┌──

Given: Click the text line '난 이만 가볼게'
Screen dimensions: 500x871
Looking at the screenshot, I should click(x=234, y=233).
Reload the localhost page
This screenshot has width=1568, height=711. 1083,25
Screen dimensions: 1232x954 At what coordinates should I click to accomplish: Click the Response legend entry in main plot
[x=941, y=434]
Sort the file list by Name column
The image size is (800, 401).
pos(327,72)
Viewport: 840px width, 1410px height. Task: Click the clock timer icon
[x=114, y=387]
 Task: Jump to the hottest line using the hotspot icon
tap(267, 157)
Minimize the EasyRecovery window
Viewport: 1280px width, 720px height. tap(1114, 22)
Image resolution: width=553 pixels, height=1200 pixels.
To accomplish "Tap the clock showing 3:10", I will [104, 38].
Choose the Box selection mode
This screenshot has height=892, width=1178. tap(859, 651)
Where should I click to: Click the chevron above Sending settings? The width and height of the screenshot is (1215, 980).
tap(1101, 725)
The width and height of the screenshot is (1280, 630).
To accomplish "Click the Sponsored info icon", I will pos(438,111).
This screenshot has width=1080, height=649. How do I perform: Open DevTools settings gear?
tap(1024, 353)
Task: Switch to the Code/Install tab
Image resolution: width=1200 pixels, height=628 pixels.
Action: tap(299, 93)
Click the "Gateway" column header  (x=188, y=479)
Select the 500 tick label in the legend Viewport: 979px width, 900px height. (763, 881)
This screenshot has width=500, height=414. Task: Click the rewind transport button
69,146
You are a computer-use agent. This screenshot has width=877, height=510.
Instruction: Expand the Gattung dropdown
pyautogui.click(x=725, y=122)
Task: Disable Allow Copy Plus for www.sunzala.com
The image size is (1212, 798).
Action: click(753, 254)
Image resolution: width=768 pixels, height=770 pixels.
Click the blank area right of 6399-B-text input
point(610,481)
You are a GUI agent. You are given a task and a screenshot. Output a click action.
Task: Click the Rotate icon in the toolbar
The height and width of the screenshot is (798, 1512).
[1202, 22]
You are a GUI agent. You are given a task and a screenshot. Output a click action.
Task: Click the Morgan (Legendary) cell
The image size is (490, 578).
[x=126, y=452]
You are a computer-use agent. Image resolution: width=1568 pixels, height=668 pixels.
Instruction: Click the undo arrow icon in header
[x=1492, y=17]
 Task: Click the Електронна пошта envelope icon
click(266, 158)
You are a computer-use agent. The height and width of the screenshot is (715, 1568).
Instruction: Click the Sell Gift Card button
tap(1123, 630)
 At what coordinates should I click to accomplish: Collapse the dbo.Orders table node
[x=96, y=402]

└──

Aim of the exercise ▸ Rewrite the lines from the first one through the one containing "[x=114, y=387]", swapping "Screen dimensions" for "Screen size" and leaving everything else as it is.

Result for this exercise ▸
Given: Click the text line '난 이만 가볼게'
Screen size: 500x871
Looking at the screenshot, I should click(x=234, y=233).
Reload the localhost page
This screenshot has width=1568, height=711. 1083,25
Screen size: 1232x954 At what coordinates should I click to accomplish: Click the Response legend entry in main plot
[x=941, y=434]
Sort the file list by Name column
The image size is (800, 401).
pos(327,72)
Viewport: 840px width, 1410px height. Task: Click the clock timer icon
[x=114, y=387]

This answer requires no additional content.